Typically I see the Boltzmann distribution written like:

$P(E_i) = e^{-E_i/(kT)}/Z$

where $Z$ is the sum of all of the energy in all of the states, and $P(E_i)$ is the energy in just one of the states.

The thing is in simulated annealing I see the pdf written with an integral:

$P(x) = \frac{e^{-f(x)/T}}{\int_{S}e^{-f(z)/T}dz}$

I understand from many sources that the Boltzmann distribution is reportedly very difficult to sample from because it involves this $f(z)$ as you can see above.
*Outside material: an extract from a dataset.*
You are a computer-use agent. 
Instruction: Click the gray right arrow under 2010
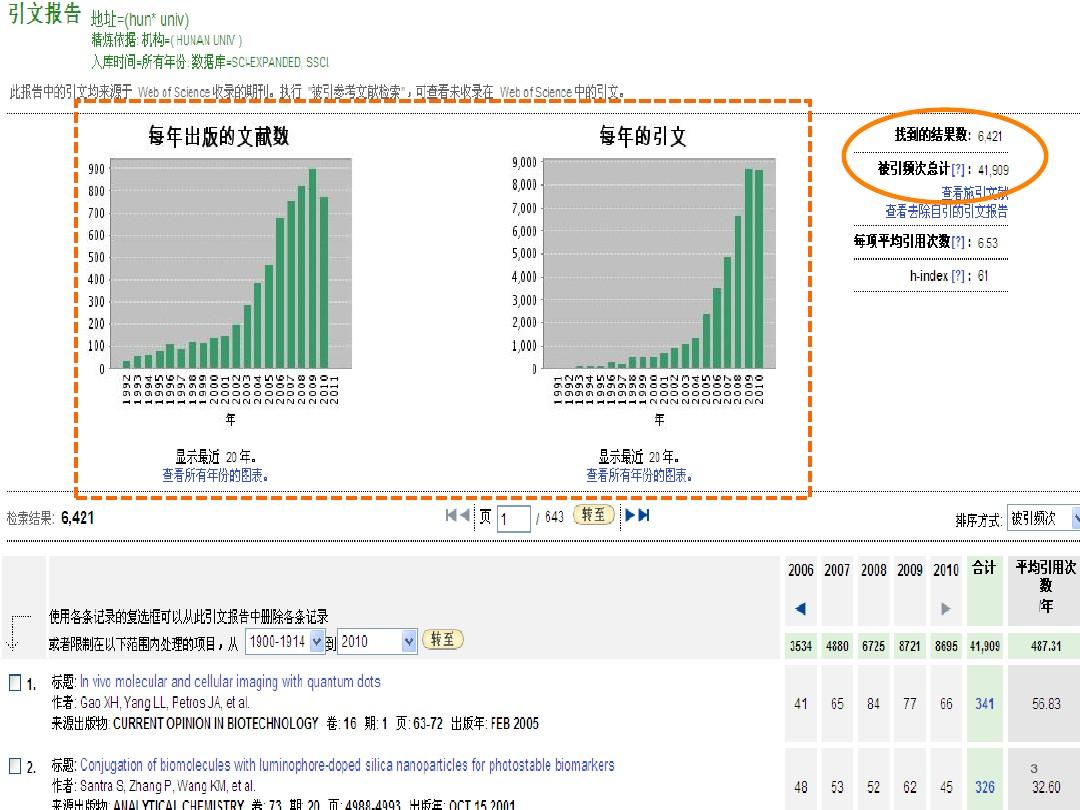pos(946,608)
I have two questions about that:

1) Why does the $f(z)$ not appear in the first equation I gave for the Boltzmann distribution? (e.g., it does not appear here on wikipedia: https://en.wikipedia.org/wiki/Maxwell–Boltzmann_distribution)

2) I'm able to fire up python and use scipy to easily sample from a Boltzmann distribution just by doing

import scipy from scipy import stats import numpy as np import matplotlib.pyplot as plt r = scipy.stats.boltzmann.rvs(lambda_=1.4, N=4, size=10)

without trouble. (source: https://docs.scipy.org/doc/scipy-0.14.0/reference/generated/scipy.stats.boltzmann.html#id23)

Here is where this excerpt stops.